═════ Page extract ═════

3.1 Masking Strategy

The masking strategy includes three steps: input division, embedding, and masking operation.

Division. Point tubes are introduced as division units of the input point cloud video. Specifically, given a point cloud video $\boldsymbol{P}$ , Farthest Point Sampling is used to select $N$ key points $\boldsymbol{\hat{p}}$ from the input. Next, we construct one point tube for each key point. The point tube centered at $i$ -th key point $\hat{p}_{i}$ is denoted as $\boldsymbol{Tube}_{\hat{p}_{i}}\!=\!\{p\ |\ p\!\in\!\boldsymbol{P},\ \mathcal{D}_{s}(p,{\hat{p}_{i}})\!<\!r,\ \mathcal{D}_{t}(p,{\hat{p}_{i}})\!<\!\frac{l}{2}\}$ , where $p$ is one of the input points, $\mathcal{D}_{s}$ is the Euclidean distance, $\mathcal{D}_{t}$ is the difference in frame timestamps of two points, $r$ is the radius of a spatial neighborhood and $l$ is the number of frames in a point tube. Then, we use random sampling to select $n$ points in each spatial neighborhood.

In this way, a point cloud video is divided into $N$ point tubes, and each point tube contains $l\times n$ points. To ensure all points are covered by point tubes, $r$ and $l$ are set to maintain a minor overlap between adjacent point tubes.

═════

What to work on:
**1.** Summarize the masking strategy excerpt in three sentences.
**2.** Reproduce the masking strategy excerpt word for word, from "Division. Point tubes" to "each spatial neighborhood.".

═════ Raw data ═════

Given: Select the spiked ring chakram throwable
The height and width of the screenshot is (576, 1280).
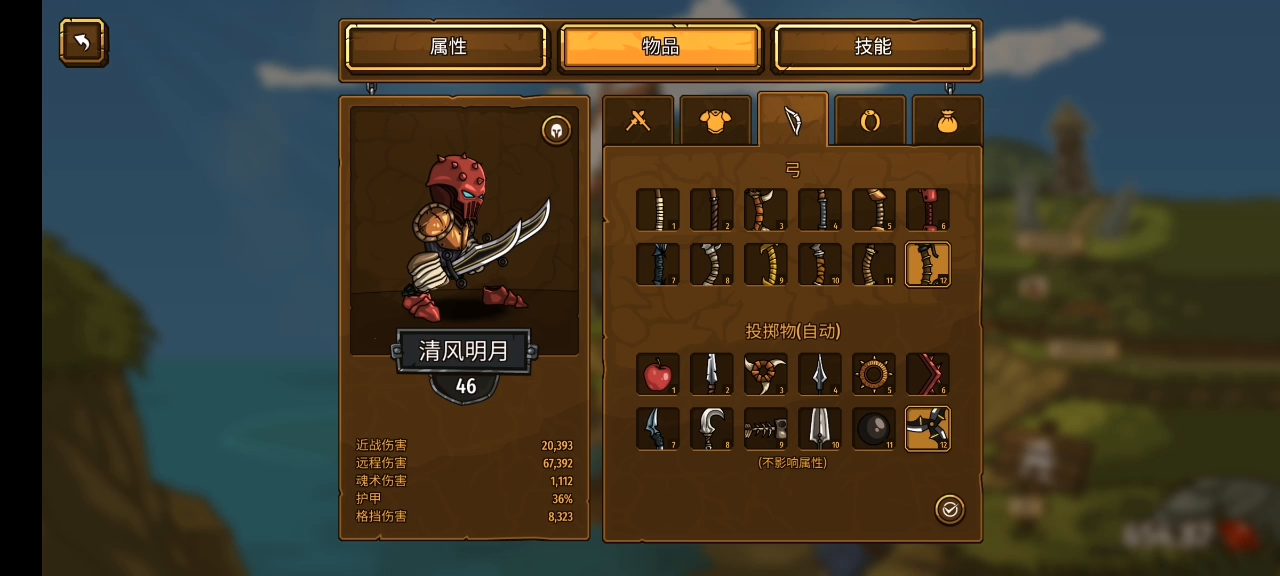Looking at the screenshot, I should click(x=874, y=374).
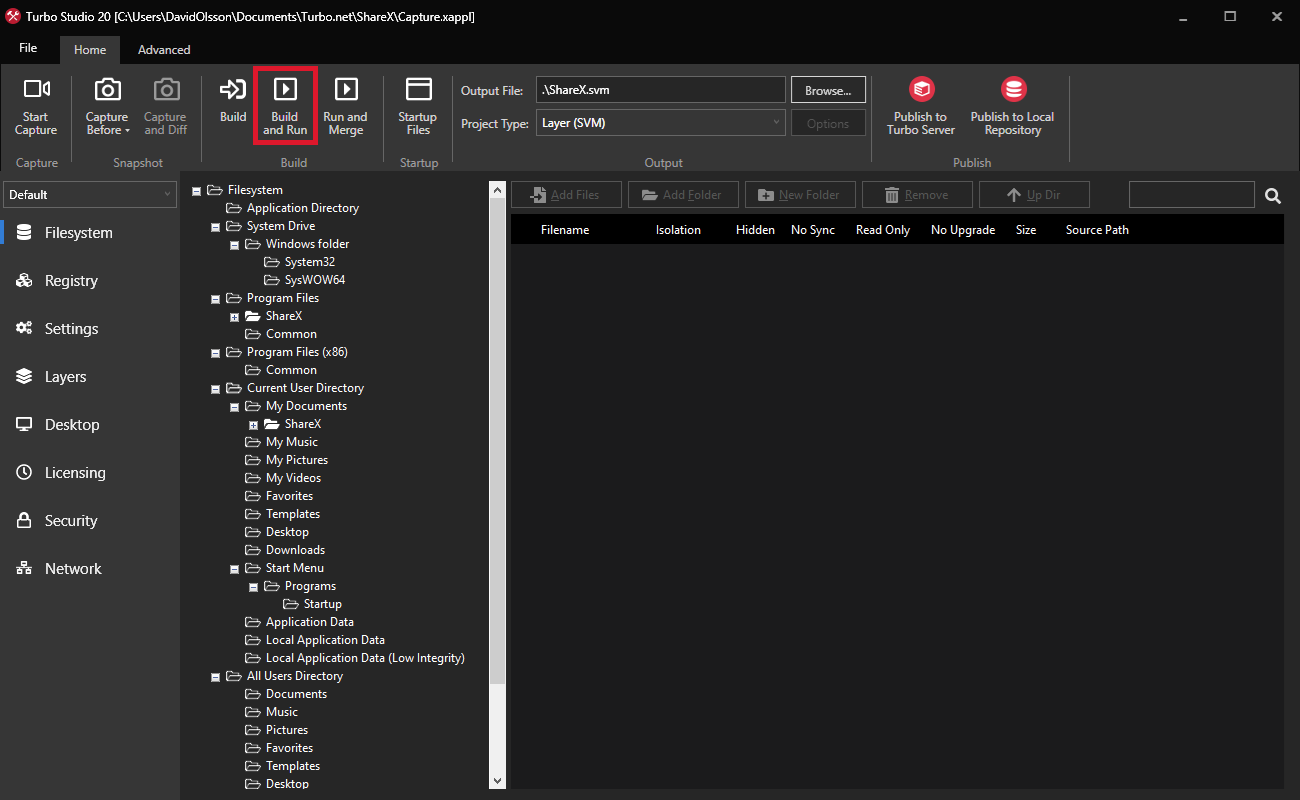This screenshot has width=1300, height=800.
Task: Click in the search box
Action: (x=1191, y=194)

═════

Solutions for each task:
**1.** The masking strategy consists of three steps: input division, embedding, and masking operation. For division, Farthest Point Sampling selects N key points from the input point cloud video, and a point tube is built around each key point from the points within a spatial radius r and a span of l frames. Random sampling then picks n points in each spatial neighborhood, so the video is divided into N point tubes of l×n points each, with r and l set so that adjacent tubes overlap slightly and all points are covered.

**2.**
Division. Point tubes are introduced as division units of the input point cloud video. Specifically, given a point cloud video $\boldsymbol{P}$ , Farthest Point Sampling is used to select $N$ key points $\boldsymbol{\hat{p}}$ from the input. Next, we construct one point tube for each key point. The point tube centered at $i$ -th key point $\hat{p}_{i}$ is denoted as $\boldsymbol{Tube}_{\hat{p}_{i}}\!=\!\{p\ |\ p\!\in\!\boldsymbol{P},\ \mathcal{D}_{s}(p,{\hat{p}_{i}})\!<\!r,\ \mathcal{D}_{t}(p,{\hat{p}_{i}})\!<\!\frac{l}{2}\}$ , where $p$ is one of the input points, $\mathcal{D}_{s}$ is the Euclidean distance, $\mathcal{D}_{t}$ is the difference in frame timestamps of two points, $r$ is the radius of a spatial neighborhood and $l$ is the number of frames in a point tube. Then, we use random sampling to select $n$ points in each spatial neighborhood.